There are plenty of people out there who don’t enjoy cooking.
That’s A-OK, because I don’t enjoy golf or race car driving.
There is a difference, though, between people who choose not to cook because they find it mundane or tedious and people who don’t cook because they think they aren’t good at it.
There are a lot of people out there who think they’re terrible at cooking when actually, there are perfectly reasonable explanations as to why those pesky recipes never turn out properly.
So, it’s time to ditch the excuses and dispel some of the biggest myths out there convincing unsuspecting home cooks that they’re better off calling for a pizza.
There are lots of reasons why you think you’re a bad cook when you are more than capable of pulling off deliciousness.
You try to tackle complicated recipes with long ingredient lists
I am about to say something incredibly sexist, but in my experience, women take a markedly higher interest in cooking during the early days of a relationship when they suddenly have a significant other to impress.
My friend Allison couldn’t make so much as a box of macaroni and cheese, but when she moved in with her now-husband, she was suddenly making stir fries, quinoa and emailing me questions about baked brie en croute.
My friend Sarah used to make frozen dinners and dispose of the packaging before her boyfriend would come over so she could just pull dinner out of the oven and pretend the food was homemade.
When you actually start cooking though, it’s rare that you’ll want to make grilled cheese sandwiches or a pot of chili for your special night. You pull out the fancy recipes that are meant to impress.
The problem is that if you haven’t mastered the basics yet, you’re not going to know what chicken paillard is or how to spatchcock a cornish hen.
Start with simple one-pot type dishes that are flavorful, relatively hands off and require little cleanup. Who wants to spend those early dates fighting over dishes?
For side dishes, make a super simple mixed green – go ahead and buy the packaged stuff — salad and pick up a baguette from the bakery section of the grocery store, which you can serve before dinner for dipping with a nice olive oil.
Pro tip: make your guest bring a bottle of bubbly.
You overcook everything because you don’t want to poison yourself
If you’ve ever had food poisoning, then you’ve probably also overcooked fish beyond palatability and have enjoyed a solid month of disinfecting your entire kitchen every time you think about handling raw poultry.
I am someone who will cook chicken “for just five more minutes” to make sure that I don’t accidentally murder my friends, but that’s not always going to result in tasty dinners.

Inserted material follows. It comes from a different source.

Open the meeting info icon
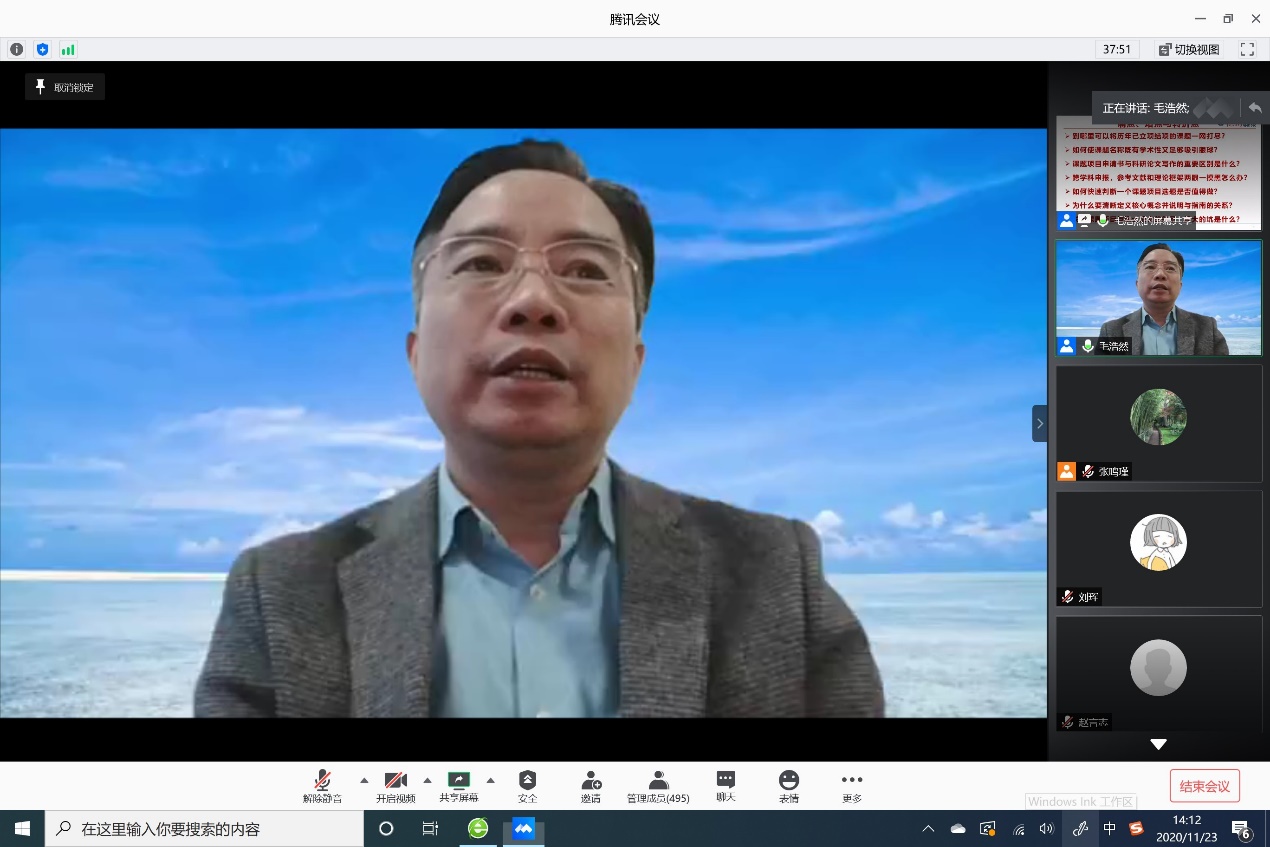 coord(16,49)
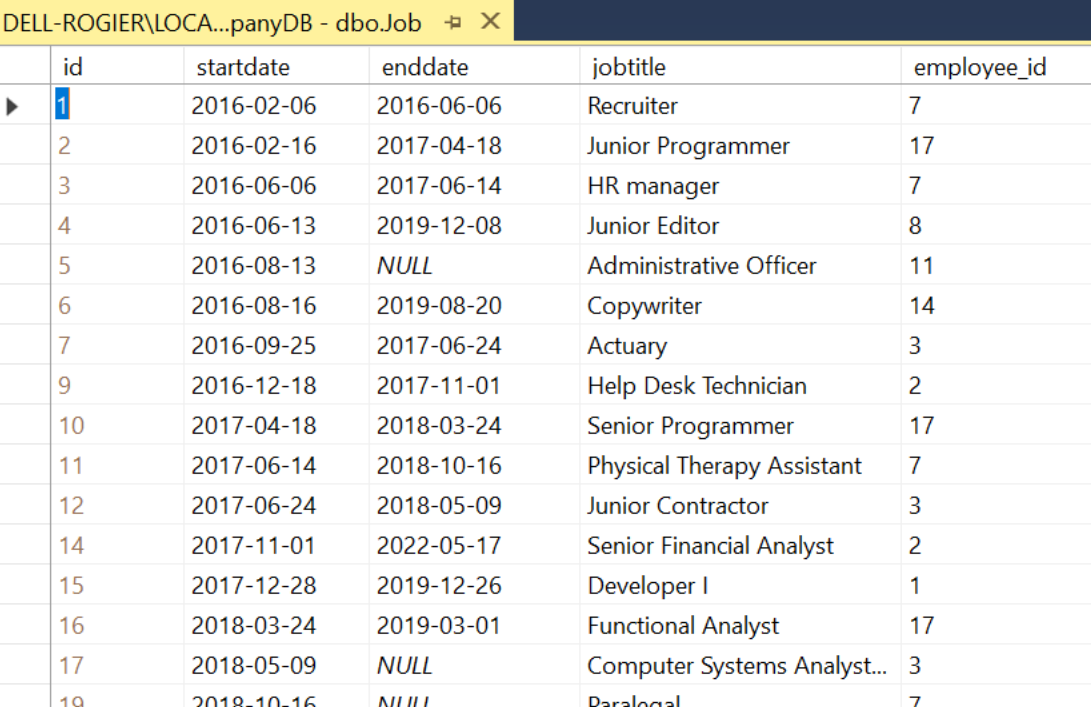Select the enddate column header
The image size is (1091, 707).
[425, 67]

Invest in an oven thermometer — it doesn’t have to be a fancy one, but it will keep you from eating rubber chicken for the rest of your life.
Recipes lie: preparation time may vary, you’re not a bad cook
Look, it’s really not your fault.
The food industry is completely saturated with advertising and marketing meant to convince you that food should take no more than 30 minutes to prepare.
There are some recipes that might take a professional 30 minutes, but in a home kitchen with your phone ringing, your work email dinging and a tiny dog clamoring for your attention, it’s going to take approximately double the recipe time to produce anything even remotely resembling food.
When you look at a recipe and think it’s going to take 20 minutes, tack on an extra 10 minute cushion to allot for things the professionals don’t: the UPS man at the door, an olive oil spill or the fact that a professional recipe tester can probably chop carrots faster than you can.
The bottom line?
Sometimes the recipe will take you longer than the instructions suggest and that is not your fault.
You put something on the stove…and forget it was there…every single time
Whether I’m using the microwave, the stove or the oven, I have a tendency to be a little forgetful.
We’re not talking “leave the oven on and leave the house for the weekend” forgetful, but I’ll heat olive oil and then turn around to chop veggies, entirely forgetting that I had left the stove on.
I never know when it’s time to flip pancakes or an omelet, but even if my food doesn’t always look pretty, I hold close to the fact that it’s quite tasty.
Forgetfulness is something that can easily be translated into being a bad cook, but there are easy solutions.
Instead of multitasking, focus on one task at a time, whether it’s chopping something, stirring something or paying attention to the food you have on a stove.
Read your recipe, pull all your ingredients out and measure them into the quantities you need. It will make it way harder for you to make a tomato tart without the tomatoes or to mix up the salt and sugar in your pantry.